This ASM x86 function calculates the length of a null-terminated string. It iterates through the string character by character until it encounters the null terminator (ASCII 0). This is a fundamental operation used in ma...

The `calculate_string_length` function takes a pointer to a string in `rdi` and returns its length in `rax`. It first checks if the input pointer is null; if so, it returns -1. Otherwise, it initializes a counter `rax` to zero. The function then enters a loop, loading each byte of the string into `cl`. If `cl` is zero (the null terminator), the loop terminates. Otherwise, the counter `rax` is incremented, and the loop continues. This approach has a time complexity of O(n), where n is the length of the string, as each character is examined once. The space complexity is O(1) as it only uses a few registers. The invariant maintained is that `rax` always holds the number of characters processed so far that are not the null terminator. The loop correctly terminates upon finding the null byte, ensuring accurate length calculation.

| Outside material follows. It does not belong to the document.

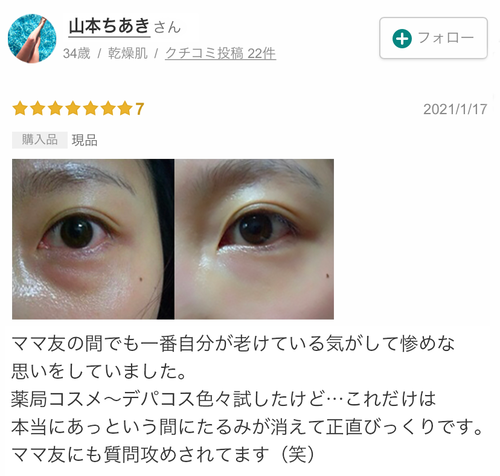The height and width of the screenshot is (476, 500).
Task: Follow this reviewer with フォロー button
Action: pyautogui.click(x=433, y=38)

FUNCTION calculate_string_length(string_pointer): IF string_pointer IS NULL THEN RETURN -1 END IF length = 0 LOOP: current_char = character at (string_pointer + length) IF current_char IS 0 THEN EXIT LOOP END IF length =...

This ASM x86 function computes the factorial of a non-negative integer recursively. The factorial of n (n!) is the product of all positive integers less than or equal to n. This function includes checks for negative inpu...

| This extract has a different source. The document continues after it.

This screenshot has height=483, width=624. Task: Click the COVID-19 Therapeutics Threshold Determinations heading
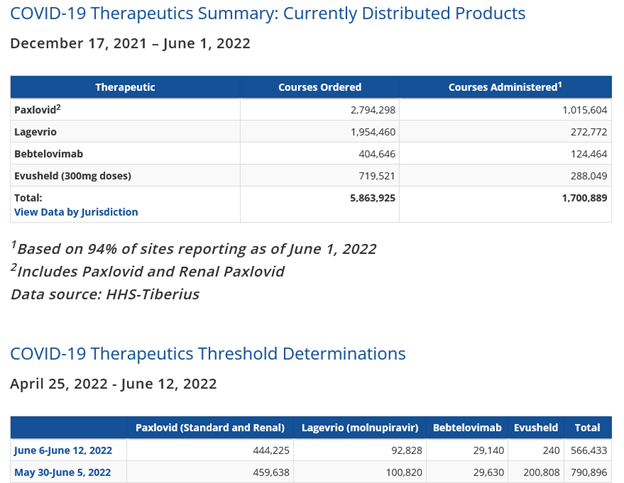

The `recursive_factorial` function calculates n! using recursion. It handles base cases: n=0 returns 1, and negative n returns -1. For n > 0, it recursively calls itself with n-1, stores n on the stack, and then multiplies the result of `factorial(n-1)` by n. The core challenge is detecting overflow. The `imul rdi, rcx` instruction is used, which sets the overflow flag (OF) if the result of the multiplication `rdi * rcx` cannot fit into a 64-bit register. If the OF is set, the function returns -1. The time complexity is O(n) due to n recursive calls, and the space complexity is O(n) due to the recursion depth on the stack. The invariant is that before the multiplication `imul rdi, rcx`, `rcx` holds `(n-1)!` and `rdi` holds `n`. The overflow check ensures that the intermediate and final results remain within the representable range of a 64-bit signed integer.

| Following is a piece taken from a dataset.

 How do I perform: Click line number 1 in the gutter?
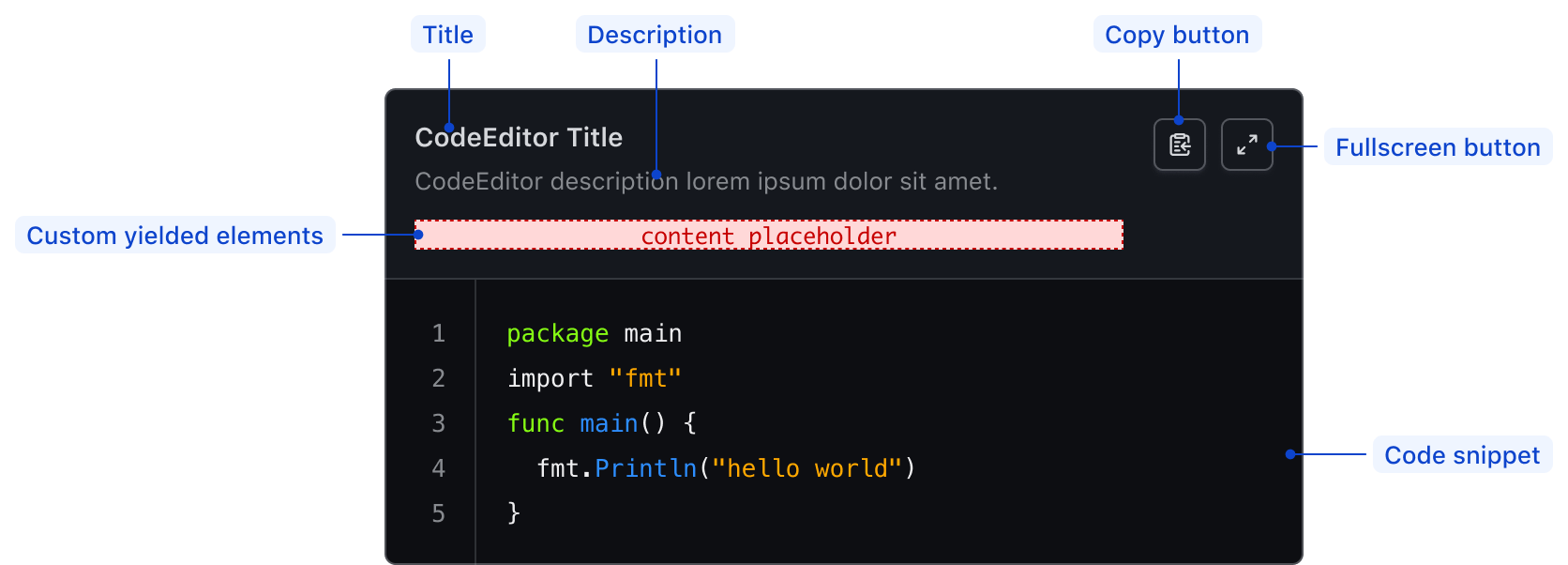438,333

FUNCTION recursive_factorial(n): IF n < 0 THEN RETURN -1 // Error: Negative input END IF IF n == 0 THEN RETURN 1 // Base case END IF // Recursive step previous_factorial = recursive_factorial(n - 1) IF previous_factorial...

This ASM x86 code implements a matrix multiplication routine (C = A * B) optimized for speed using AVX2 SIMD instructions. It processes data in 256-bit (32-byte) chunks, performing 4 double-precision floating-point opera...

The `multiply_matrices_avx2` function computes C = A * B for N x N matrices, where N is a multiple of 8. It uses three nested loops: the outer loop iterates through rows of C (i), the middle loop iterates through columns of C (j), and the inner loop iterates through the dot product elements (k). The key optimization is the inner loop: instead of processing one element at a time, it loads 8 doubles from row i of A and 8 doubles from column j of B into YMM registers (`ymm1`, `ymm2`). These vectors are then multiplied (`vmulpd`) and accumulated into a sum vector (`ymm0`) using `vaddpd`. Finally, the accumulated sum vector is stored into C[i][j]. This vectorized approach leverages the parallelism of AVX2, performing 4 operations per clock cycle per YMM register. The time complexity is O(N^3), but the constant factor is significantly reduced compared to scalar multiplication. Space complexity is O(1) beyond input storage.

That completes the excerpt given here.